**Work instructions**
All of the records should be given again verbatim.

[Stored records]

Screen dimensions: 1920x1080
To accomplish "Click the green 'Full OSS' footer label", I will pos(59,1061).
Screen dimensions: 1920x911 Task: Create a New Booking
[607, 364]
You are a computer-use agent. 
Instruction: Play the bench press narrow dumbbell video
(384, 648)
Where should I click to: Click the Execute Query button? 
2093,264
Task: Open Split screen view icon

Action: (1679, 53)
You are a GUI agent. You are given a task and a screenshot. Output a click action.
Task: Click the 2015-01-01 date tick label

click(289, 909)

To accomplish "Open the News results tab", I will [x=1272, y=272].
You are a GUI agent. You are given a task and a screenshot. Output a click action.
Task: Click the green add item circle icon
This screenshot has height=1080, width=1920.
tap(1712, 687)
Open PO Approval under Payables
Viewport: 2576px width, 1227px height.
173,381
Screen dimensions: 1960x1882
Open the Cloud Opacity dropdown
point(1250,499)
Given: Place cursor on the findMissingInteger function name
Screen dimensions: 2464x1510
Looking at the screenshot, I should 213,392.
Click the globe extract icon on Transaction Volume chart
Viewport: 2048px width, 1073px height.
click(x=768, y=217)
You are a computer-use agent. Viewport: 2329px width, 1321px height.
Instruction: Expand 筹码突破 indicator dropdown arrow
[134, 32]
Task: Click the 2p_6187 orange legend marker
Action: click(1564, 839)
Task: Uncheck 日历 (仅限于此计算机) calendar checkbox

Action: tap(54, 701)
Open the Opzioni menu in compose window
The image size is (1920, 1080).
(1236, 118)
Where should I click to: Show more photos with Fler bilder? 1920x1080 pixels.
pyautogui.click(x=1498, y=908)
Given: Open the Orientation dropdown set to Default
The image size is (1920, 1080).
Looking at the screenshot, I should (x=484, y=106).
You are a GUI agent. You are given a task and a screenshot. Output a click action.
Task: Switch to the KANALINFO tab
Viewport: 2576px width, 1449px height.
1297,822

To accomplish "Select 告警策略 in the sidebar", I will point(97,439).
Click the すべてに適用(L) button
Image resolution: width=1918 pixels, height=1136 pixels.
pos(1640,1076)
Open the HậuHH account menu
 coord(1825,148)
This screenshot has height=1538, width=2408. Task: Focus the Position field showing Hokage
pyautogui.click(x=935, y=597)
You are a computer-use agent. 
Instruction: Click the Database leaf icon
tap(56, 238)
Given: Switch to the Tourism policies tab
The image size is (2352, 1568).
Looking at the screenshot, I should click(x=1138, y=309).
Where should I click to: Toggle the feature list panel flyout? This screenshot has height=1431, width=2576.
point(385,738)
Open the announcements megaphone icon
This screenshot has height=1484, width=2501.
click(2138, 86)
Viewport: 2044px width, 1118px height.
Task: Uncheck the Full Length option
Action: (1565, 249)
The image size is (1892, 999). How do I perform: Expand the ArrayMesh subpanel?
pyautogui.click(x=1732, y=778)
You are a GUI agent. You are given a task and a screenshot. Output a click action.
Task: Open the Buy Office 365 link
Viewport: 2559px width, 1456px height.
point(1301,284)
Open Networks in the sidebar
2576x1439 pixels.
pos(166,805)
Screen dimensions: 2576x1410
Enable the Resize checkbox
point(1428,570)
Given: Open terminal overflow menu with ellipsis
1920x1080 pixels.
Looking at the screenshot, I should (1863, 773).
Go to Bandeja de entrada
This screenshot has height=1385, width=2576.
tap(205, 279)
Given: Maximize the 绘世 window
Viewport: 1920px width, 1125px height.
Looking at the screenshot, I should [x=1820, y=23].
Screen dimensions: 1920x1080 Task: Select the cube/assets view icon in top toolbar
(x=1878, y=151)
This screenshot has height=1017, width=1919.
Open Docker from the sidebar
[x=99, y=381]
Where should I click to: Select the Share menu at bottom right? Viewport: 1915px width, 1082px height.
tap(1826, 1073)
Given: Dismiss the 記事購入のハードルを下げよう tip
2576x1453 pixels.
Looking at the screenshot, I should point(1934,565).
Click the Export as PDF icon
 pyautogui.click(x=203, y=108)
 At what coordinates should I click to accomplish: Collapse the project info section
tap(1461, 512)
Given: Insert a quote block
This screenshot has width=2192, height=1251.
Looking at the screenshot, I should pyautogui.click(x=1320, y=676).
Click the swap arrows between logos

**Reply to the exercise**
Screen dimensions: 1920x1080
To accomplish "Click the green 'Full OSS' footer label", I will pos(59,1061).
Screen dimensions: 1920x911 Task: Create a New Booking
[607, 364]
You are a computer-use agent. 
Instruction: Play the bench press narrow dumbbell video
(384, 648)
Where should I click to: Click the Execute Query button? 
2093,264
Task: Open Split screen view icon

Action: (1679, 53)
You are a GUI agent. You are given a task and a screenshot. Output a click action.
Task: Click the 2015-01-01 date tick label

click(289, 909)

To accomplish "Open the News results tab", I will [x=1272, y=272].
You are a GUI agent. You are given a task and a screenshot. Output a click action.
Task: Click the green add item circle icon
This screenshot has height=1080, width=1920.
tap(1712, 687)
Open PO Approval under Payables
Viewport: 2576px width, 1227px height.
173,381
Screen dimensions: 1960x1882
Open the Cloud Opacity dropdown
point(1250,499)
Given: Place cursor on the findMissingInteger function name
Screen dimensions: 2464x1510
Looking at the screenshot, I should 213,392.
Click the globe extract icon on Transaction Volume chart
Viewport: 2048px width, 1073px height.
click(x=768, y=217)
You are a computer-use agent. Viewport: 2329px width, 1321px height.
Instruction: Expand 筹码突破 indicator dropdown arrow
[134, 32]
Task: Click the 2p_6187 orange legend marker
Action: click(1564, 839)
Task: Uncheck 日历 (仅限于此计算机) calendar checkbox

Action: tap(54, 701)
Open the Opzioni menu in compose window
The image size is (1920, 1080).
(1236, 118)
Where should I click to: Show more photos with Fler bilder? 1920x1080 pixels.
pyautogui.click(x=1498, y=908)
Given: Open the Orientation dropdown set to Default
The image size is (1920, 1080).
Looking at the screenshot, I should (x=484, y=106).
You are a GUI agent. You are given a task and a screenshot. Output a click action.
Task: Switch to the KANALINFO tab
Viewport: 2576px width, 1449px height.
1297,822

To accomplish "Select 告警策略 in the sidebar", I will point(97,439).
Click the すべてに適用(L) button
Image resolution: width=1918 pixels, height=1136 pixels.
pos(1640,1076)
Open the HậuHH account menu
 coord(1825,148)
This screenshot has height=1538, width=2408. Task: Focus the Position field showing Hokage
pyautogui.click(x=935, y=597)
You are a computer-use agent. 
Instruction: Click the Database leaf icon
tap(56, 238)
Given: Switch to the Tourism policies tab
The image size is (2352, 1568).
Looking at the screenshot, I should click(x=1138, y=309).
Where should I click to: Toggle the feature list panel flyout? This screenshot has height=1431, width=2576.
point(385,738)
Open the announcements megaphone icon
This screenshot has height=1484, width=2501.
click(2138, 86)
Viewport: 2044px width, 1118px height.
Task: Uncheck the Full Length option
Action: (1565, 249)
The image size is (1892, 999). How do I perform: Expand the ArrayMesh subpanel?
pyautogui.click(x=1732, y=778)
You are a GUI agent. You are given a task and a screenshot. Output a click action.
Task: Open the Buy Office 365 link
Viewport: 2559px width, 1456px height.
point(1301,284)
Open Networks in the sidebar
2576x1439 pixels.
pos(166,805)
Screen dimensions: 2576x1410
Enable the Resize checkbox
point(1428,570)
Given: Open terminal overflow menu with ellipsis
1920x1080 pixels.
Looking at the screenshot, I should (1863, 773).
Go to Bandeja de entrada
This screenshot has height=1385, width=2576.
tap(205, 279)
Given: Maximize the 绘世 window
Viewport: 1920px width, 1125px height.
Looking at the screenshot, I should [x=1820, y=23].
Screen dimensions: 1920x1080 Task: Select the cube/assets view icon in top toolbar
(x=1878, y=151)
This screenshot has height=1017, width=1919.
Open Docker from the sidebar
[x=99, y=381]
Where should I click to: Select the Share menu at bottom right? Viewport: 1915px width, 1082px height.
tap(1826, 1073)
Given: Dismiss the 記事購入のハードルを下げよう tip
2576x1453 pixels.
Looking at the screenshot, I should point(1934,565).
Click the Export as PDF icon
 pyautogui.click(x=203, y=108)
 At what coordinates should I click to accomplish: Collapse the project info section
tap(1461, 512)
Given: Insert a quote block
This screenshot has width=2192, height=1251.
Looking at the screenshot, I should pyautogui.click(x=1320, y=676).
Click the swap arrows between logos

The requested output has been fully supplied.